Postcards from the network edge

I was recently invited to participate on a panel at a major IT conference, where questions from the audience provided an interesting window into the top issues that networking professionals are dealing with as part of their organizations’ digital transformation.

Every enterprise, it seems, is planning a cloud strategy.  On closer inspection, most are already using the cloud in the form SaaS ERP and CRM applications like Salesforce, NetSuite, etc. These applications have performed well enough on top of traditional, legacy networks.

However, newer, more multi-dimensional cloud applications are forcing businesses to look for ways to make their networks more agile. One of these is Microsoft Office 365.  Microsoft is aggressively investing in their infrastructure to provide a superior experience for users. Nevertheless, the enterprise network, and more specifically the wide area network (WAN), remains one of the biggest impediments to providing an on-premise caliber quality of experience for cloud applications. Finding the most efficient exit to Office 365 and best performance server are usually the culprits.

This was a top concern among attendees.

That’s because DNS resolution does not usually provide the most optimal path to a cloud application, but rather the closest service address from the resolver. In many cases, a client device will connect to a server on the wrong coast especially if traffic is being backhauled to the corporate data center.

Meanwhile, Direct Internet Access (DIA) can sometimes help with optimal path selection to a cloud application, but this is not always the case due to BGP routing in the Internet.

In addition, DIA is not an option in certain industries. For example, retail businesses are comfortable using DIA at every location to provide Guest WiFi, but financial institutions are not. They prefer to set-up regional locations that are easier to monitor for security and compliance.  

Using regional exits will provide the closest on ramp to the Internet and most efficient path for DNS resolution. For the moment, let’s leave aside the fact that DNS uses anycast for connectivity and that BGP is not the most efficient protocol for anycast advertisement. That is a topic for another post. Nevertheless, some technique should be implemented to measure the latency to the actual server that the client will be establishing a connection with.

Another hot topic in networking discussions centered on cloud bursting, and development and testing (dev and test) which involve both IaaS (Infrastructure as Service) and PaaS (Platform as a Service).  

Security for IaaS and PaaS was on many people’s minds. Primarily because IaaS is often used for bursting and in most cases extends (often sensitive) corporate applications to the cloud. Most legacy enterprise applications were developed to be inside a secure data center, so the cloud breaks this security model. When part of a corporate network is extended to the public cloud, affected applications may lack the security controls necessary to satisfy regulatory compliance requirements in many industries.

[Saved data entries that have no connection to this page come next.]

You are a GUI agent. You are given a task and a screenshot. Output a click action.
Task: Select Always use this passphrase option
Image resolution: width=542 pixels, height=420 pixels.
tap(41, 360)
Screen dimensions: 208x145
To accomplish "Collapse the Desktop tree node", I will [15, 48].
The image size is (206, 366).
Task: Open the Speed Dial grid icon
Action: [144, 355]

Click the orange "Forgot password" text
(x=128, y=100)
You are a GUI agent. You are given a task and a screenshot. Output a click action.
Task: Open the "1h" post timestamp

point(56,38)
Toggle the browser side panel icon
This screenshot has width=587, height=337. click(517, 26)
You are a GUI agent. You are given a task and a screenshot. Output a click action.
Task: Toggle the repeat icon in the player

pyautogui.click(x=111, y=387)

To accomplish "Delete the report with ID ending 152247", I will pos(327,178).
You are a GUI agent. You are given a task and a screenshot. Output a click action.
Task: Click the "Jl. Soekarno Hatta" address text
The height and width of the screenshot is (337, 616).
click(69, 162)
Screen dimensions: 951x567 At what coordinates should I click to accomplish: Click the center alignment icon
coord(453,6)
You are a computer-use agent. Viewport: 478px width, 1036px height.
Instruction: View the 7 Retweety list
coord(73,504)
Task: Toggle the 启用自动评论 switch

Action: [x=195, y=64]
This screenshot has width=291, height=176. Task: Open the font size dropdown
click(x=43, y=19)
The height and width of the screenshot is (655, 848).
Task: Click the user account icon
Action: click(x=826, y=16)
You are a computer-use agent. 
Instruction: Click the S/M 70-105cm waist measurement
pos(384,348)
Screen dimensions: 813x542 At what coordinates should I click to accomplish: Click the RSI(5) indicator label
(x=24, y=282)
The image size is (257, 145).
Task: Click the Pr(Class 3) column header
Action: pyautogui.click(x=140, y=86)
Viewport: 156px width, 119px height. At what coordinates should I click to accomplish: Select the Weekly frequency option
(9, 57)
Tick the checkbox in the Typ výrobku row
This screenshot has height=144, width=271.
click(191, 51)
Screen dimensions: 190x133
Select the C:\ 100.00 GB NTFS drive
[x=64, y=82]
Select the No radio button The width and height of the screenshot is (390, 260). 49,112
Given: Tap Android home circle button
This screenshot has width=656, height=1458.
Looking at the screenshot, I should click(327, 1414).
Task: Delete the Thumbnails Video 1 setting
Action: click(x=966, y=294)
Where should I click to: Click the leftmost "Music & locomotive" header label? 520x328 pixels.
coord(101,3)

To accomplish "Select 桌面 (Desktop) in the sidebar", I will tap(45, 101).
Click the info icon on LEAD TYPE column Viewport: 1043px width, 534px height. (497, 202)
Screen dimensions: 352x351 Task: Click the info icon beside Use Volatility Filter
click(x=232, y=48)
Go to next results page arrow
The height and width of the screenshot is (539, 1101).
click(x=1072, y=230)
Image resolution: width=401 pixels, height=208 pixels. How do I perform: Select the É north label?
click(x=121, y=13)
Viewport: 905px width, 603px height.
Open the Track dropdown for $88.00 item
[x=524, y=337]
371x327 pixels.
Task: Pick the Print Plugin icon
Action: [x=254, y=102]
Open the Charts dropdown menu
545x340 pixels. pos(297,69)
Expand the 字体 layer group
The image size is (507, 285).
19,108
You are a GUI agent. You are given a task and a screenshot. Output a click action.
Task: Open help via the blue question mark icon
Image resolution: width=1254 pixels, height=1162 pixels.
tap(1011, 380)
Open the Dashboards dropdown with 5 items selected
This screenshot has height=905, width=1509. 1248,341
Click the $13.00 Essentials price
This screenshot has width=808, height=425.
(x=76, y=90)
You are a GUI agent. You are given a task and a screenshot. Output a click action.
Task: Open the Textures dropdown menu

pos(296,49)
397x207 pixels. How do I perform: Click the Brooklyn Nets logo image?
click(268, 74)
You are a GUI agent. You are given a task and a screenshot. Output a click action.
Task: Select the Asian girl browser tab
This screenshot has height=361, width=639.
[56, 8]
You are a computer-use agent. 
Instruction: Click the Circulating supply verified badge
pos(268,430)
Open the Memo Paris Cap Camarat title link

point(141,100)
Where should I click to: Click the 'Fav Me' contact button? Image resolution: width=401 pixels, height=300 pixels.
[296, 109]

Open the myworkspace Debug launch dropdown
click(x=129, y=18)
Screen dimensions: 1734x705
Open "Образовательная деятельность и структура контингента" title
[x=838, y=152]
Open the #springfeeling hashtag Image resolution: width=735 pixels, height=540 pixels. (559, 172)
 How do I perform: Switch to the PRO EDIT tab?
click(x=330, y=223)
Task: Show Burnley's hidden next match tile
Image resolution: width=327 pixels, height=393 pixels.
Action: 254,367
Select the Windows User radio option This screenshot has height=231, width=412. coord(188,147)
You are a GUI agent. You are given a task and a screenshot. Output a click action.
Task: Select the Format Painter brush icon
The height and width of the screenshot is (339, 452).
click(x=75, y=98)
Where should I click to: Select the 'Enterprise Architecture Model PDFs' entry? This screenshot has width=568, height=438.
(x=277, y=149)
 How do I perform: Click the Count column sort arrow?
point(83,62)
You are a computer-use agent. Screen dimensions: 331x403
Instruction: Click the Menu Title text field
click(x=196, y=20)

Network infrastructure is expected to provide appropriate security mechanisms; including for any part of the network that is extended into the public cloud.

In traditional network architectures, enterprises achieve this by backhauling their traffic through a centralized DMZ that is considered part of the data center. This involves using techniques to provide data center interconnect between the cloud and data center. Clients, meanwhile, are not aware of the cloud location that is being used for bursting. This approach usually results in a degraded user experience.

One alternative is to use a secure network virtual router in the cloud. Instead of backhauling branch and remote site traffic to the data center, the cloud itself can become part of the corporate network, complete with the required security controls.  Using this model, the cloud infrastructure would be no different than any other branch location. It would simply require the device be properly authenticated, and encryption be used to protect the integrity and confidentially to data in transit.

By setting up proper security rather than backhauling to the central DMZ, traffic can always take the most optimal path to the cloud infrastructure. For example, instead of backhauling San Jose traffic through a DMZ in Dallas to access AWS in Portland, making the public cloud an extension of the corporate network can seamlessly connect remote sites to the closest cloud provider access points.

For PaaS, this connectivity model becomes even more interesting since it is often used for dev and test. In most cases only a select number of sites and individuals require access to these environments. To ensure only authorized users can access these applications and virtual infrastructure, both secure connectivity and segmentation are required.  

Clearly, cloud transformation, and more specifically the ability to connect applications to users regardless of their location, was top of mind for network architects at the conference. Making this vision a reality requires a very agile WAN. It involves transitioning from fixed topologies that enterprises are accustomed to, and moving to a dynamic network with arbitrary, secure and on demand access points.